**** Records to process ****

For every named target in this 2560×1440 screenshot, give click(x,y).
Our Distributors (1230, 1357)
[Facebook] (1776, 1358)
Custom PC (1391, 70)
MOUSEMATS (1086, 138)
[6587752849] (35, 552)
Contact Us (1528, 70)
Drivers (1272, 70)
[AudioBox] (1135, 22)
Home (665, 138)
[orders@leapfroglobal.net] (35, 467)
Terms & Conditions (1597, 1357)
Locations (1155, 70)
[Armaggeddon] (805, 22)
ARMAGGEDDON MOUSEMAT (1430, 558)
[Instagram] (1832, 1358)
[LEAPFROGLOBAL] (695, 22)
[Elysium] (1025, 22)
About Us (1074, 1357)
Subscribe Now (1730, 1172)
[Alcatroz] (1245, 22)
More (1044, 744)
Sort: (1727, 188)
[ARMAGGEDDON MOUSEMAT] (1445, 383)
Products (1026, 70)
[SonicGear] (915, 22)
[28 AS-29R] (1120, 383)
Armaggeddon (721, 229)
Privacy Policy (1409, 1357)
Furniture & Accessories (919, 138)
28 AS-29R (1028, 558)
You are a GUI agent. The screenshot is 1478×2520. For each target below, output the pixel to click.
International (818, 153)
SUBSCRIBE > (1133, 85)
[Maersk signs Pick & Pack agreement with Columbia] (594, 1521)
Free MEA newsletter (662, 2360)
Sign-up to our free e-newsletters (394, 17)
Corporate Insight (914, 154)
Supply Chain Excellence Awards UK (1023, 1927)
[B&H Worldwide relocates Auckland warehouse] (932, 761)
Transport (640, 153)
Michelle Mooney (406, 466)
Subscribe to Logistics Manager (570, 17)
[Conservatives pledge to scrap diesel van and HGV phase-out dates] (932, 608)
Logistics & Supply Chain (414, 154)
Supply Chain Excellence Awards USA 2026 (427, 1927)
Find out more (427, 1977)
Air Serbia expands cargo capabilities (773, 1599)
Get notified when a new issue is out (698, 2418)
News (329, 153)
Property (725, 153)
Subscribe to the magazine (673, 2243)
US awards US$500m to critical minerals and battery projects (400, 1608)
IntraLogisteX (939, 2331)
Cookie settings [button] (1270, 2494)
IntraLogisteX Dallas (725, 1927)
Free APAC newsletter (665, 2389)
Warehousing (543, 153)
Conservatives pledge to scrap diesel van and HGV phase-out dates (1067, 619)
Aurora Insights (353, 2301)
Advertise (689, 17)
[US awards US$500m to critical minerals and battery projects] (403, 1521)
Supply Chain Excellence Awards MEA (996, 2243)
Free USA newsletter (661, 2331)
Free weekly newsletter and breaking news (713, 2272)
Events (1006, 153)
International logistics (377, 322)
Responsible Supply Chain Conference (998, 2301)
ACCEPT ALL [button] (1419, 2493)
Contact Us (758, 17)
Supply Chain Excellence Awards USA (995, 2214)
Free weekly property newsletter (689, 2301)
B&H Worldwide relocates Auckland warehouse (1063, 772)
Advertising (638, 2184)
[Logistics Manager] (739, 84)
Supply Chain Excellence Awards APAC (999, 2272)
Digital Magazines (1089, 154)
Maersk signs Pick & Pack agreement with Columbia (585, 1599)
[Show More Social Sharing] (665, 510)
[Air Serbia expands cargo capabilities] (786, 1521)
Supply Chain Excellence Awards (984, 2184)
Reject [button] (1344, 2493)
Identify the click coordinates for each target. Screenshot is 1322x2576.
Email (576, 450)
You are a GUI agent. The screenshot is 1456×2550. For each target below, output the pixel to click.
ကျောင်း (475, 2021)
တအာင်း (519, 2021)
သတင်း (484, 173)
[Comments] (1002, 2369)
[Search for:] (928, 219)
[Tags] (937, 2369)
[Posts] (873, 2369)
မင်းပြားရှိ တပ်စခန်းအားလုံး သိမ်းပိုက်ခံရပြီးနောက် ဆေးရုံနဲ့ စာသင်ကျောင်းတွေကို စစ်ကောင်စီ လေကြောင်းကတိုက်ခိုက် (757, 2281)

****

*Task*: Write the records out again. Keep every line exactly as it is.

*Task answer*:
For every named target in this 2560×1440 screenshot, give click(x,y).
Our Distributors (1230, 1357)
[Facebook] (1776, 1358)
Custom PC (1391, 70)
MOUSEMATS (1086, 138)
[6587752849] (35, 552)
Contact Us (1528, 70)
Drivers (1272, 70)
[AudioBox] (1135, 22)
Home (665, 138)
[orders@leapfroglobal.net] (35, 467)
Terms & Conditions (1597, 1357)
Locations (1155, 70)
[Armaggeddon] (805, 22)
ARMAGGEDDON MOUSEMAT (1430, 558)
[Instagram] (1832, 1358)
[LEAPFROGLOBAL] (695, 22)
[Elysium] (1025, 22)
About Us (1074, 1357)
Subscribe Now (1730, 1172)
[Alcatroz] (1245, 22)
More (1044, 744)
Sort: (1727, 188)
[ARMAGGEDDON MOUSEMAT] (1445, 383)
Products (1026, 70)
[SonicGear] (915, 22)
[28 AS-29R] (1120, 383)
Armaggeddon (721, 229)
Privacy Policy (1409, 1357)
Furniture & Accessories (919, 138)
28 AS-29R (1028, 558)
You are a GUI agent. The screenshot is 1478×2520. For each target below, output the pixel to click.
International (818, 153)
SUBSCRIBE > (1133, 85)
[Maersk signs Pick & Pack agreement with Columbia] (594, 1521)
Free MEA newsletter (662, 2360)
Sign-up to our free e-newsletters (394, 17)
Corporate Insight (914, 154)
Supply Chain Excellence Awards UK (1023, 1927)
[B&H Worldwide relocates Auckland warehouse] (932, 761)
Transport (640, 153)
Michelle Mooney (406, 466)
Subscribe to Logistics Manager (570, 17)
[Conservatives pledge to scrap diesel van and HGV phase-out dates] (932, 608)
Logistics & Supply Chain (414, 154)
Supply Chain Excellence Awards USA 2026 (427, 1927)
Find out more (427, 1977)
Air Serbia expands cargo capabilities (773, 1599)
Get notified when a new issue is out (698, 2418)
News (329, 153)
Property (725, 153)
Subscribe to the magazine (673, 2243)
US awards US$500m to critical minerals and battery projects (400, 1608)
IntraLogisteX (939, 2331)
Cookie settings [button] (1270, 2494)
IntraLogisteX Dallas (725, 1927)
Free APAC newsletter (665, 2389)
Warehousing (543, 153)
Conservatives pledge to scrap diesel van and HGV phase-out dates (1067, 619)
Aurora Insights (353, 2301)
Advertise (689, 17)
[US awards US$500m to critical minerals and battery projects] (403, 1521)
Supply Chain Excellence Awards MEA (996, 2243)
Free USA newsletter (661, 2331)
Free weekly newsletter and breaking news (713, 2272)
Events (1006, 153)
International logistics (377, 322)
Responsible Supply Chain Conference (998, 2301)
ACCEPT ALL [button] (1419, 2493)
Contact Us (758, 17)
Supply Chain Excellence Awards USA (995, 2214)
Free weekly property newsletter (689, 2301)
B&H Worldwide relocates Auckland warehouse (1063, 772)
Advertising (638, 2184)
[Logistics Manager] (739, 84)
Supply Chain Excellence Awards APAC (999, 2272)
Digital Magazines (1089, 154)
Maersk signs Pick & Pack agreement with Columbia (585, 1599)
[Show More Social Sharing] (665, 510)
[Air Serbia expands cargo capabilities] (786, 1521)
Supply Chain Excellence Awards (984, 2184)
Reject [button] (1344, 2493)
Identify the click coordinates for each target. Screenshot is 1322x2576.
Email (576, 450)
You are a GUI agent. The screenshot is 1456×2550. For each target below, output the pixel to click.
ကျောင်း (475, 2021)
တအာင်း (519, 2021)
သတင်း (484, 173)
[Comments] (1002, 2369)
[Search for:] (928, 219)
[Tags] (937, 2369)
[Posts] (873, 2369)
မင်းပြားရှိ တပ်စခန်းအားလုံး သိမ်းပိုက်ခံရပြီးနောက် ဆေးရုံနဲ့ စာသင်ကျောင်းတွေကို စစ်ကောင်စီ လေကြောင်းကတိုက်ခိုက် (757, 2281)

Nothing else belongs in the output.